- _Exercise objective_: Copy down the part of the billing thread below exactly, starting with "In several older" and going on through "against infusion codes.".

begin Text shown

# 36591 blood draw and chemo admin



## kabrodie (Jun 3, 2010)

In several older threads various people stated (paraphrasing here) that if you access a site for an infusion but draw a blood specimen from the same site/access before starting the infusion you cannot bill separately for both so bill the infusion.  CPT guidelines under codes 36591 and 36592 state "don't report in conjunction with any other service" and infusion guidelines state IV start or access to indwelling site are included in the infusion.  On the other hand, 36591 does not edit out against infusion codes.  

CPT Assistant April 08 doesn't really answer the question about whether or not a blood draw from a port is reportable in conjunction with an infusion.  In fact, in their rationale for establishing a new code they state "On every occasion that chemotherapy is administered and the oncologist or other physician is accessing the vein, it is more convenient and less invasive to draw blood from the same line if a specimen is necessary for testing".  Makes it seem the two services are reportable together.   

So...confused.  Any thoughts?
thanks
KB


----------



## hnroberts (Oct 28, 2010)

Is the port accessed two different times, once for the draw and once for the infusion?  Or is it accessed once( the blood is collected and then the drugs are infused all under the same access path)?  If it is just one access for all services, then you can only bill the infusion codes, but if it's two seperate accesses you can bill the infusion codes and the 36591(w/ 59 mod).  Hope this helps!


----------

end Text shown
begin Data shown

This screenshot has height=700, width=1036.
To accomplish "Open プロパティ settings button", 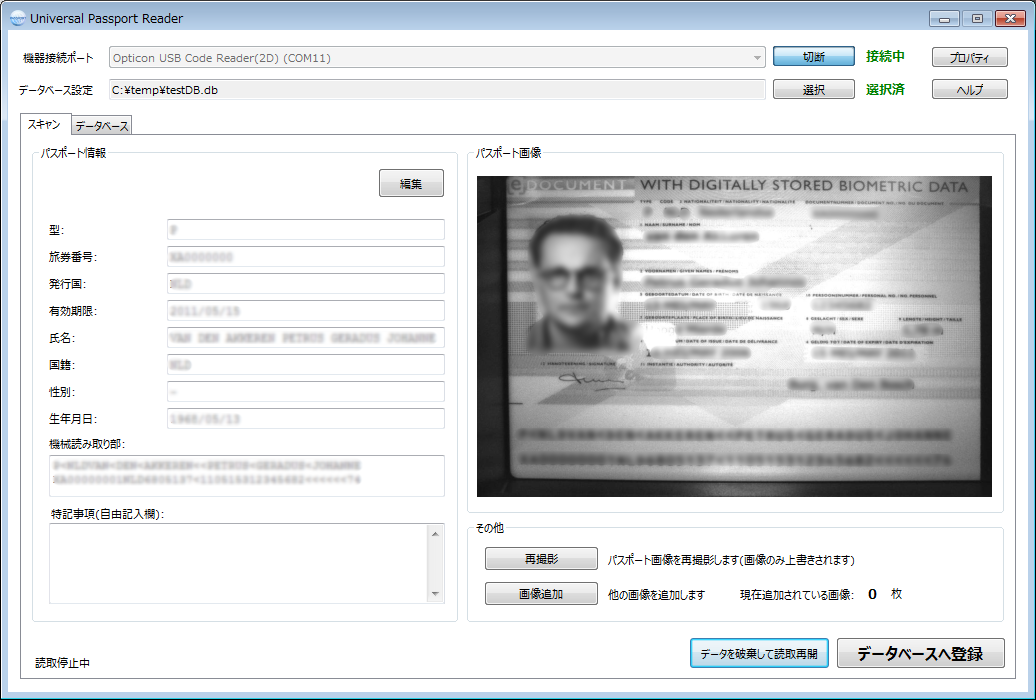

end Data shown

- _Task response_:
In several older threads various people stated (paraphrasing here) that if you access a site for an infusion but draw a blood specimen from the same site/access before starting the infusion you cannot bill separately for both so bill the infusion.  CPT guidelines under codes 36591 and 36592 state "don't report in conjunction with any other service" and infusion guidelines state IV start or access to indwelling site are included in the infusion.  On the other hand, 36591 does not edit out against infusion codes.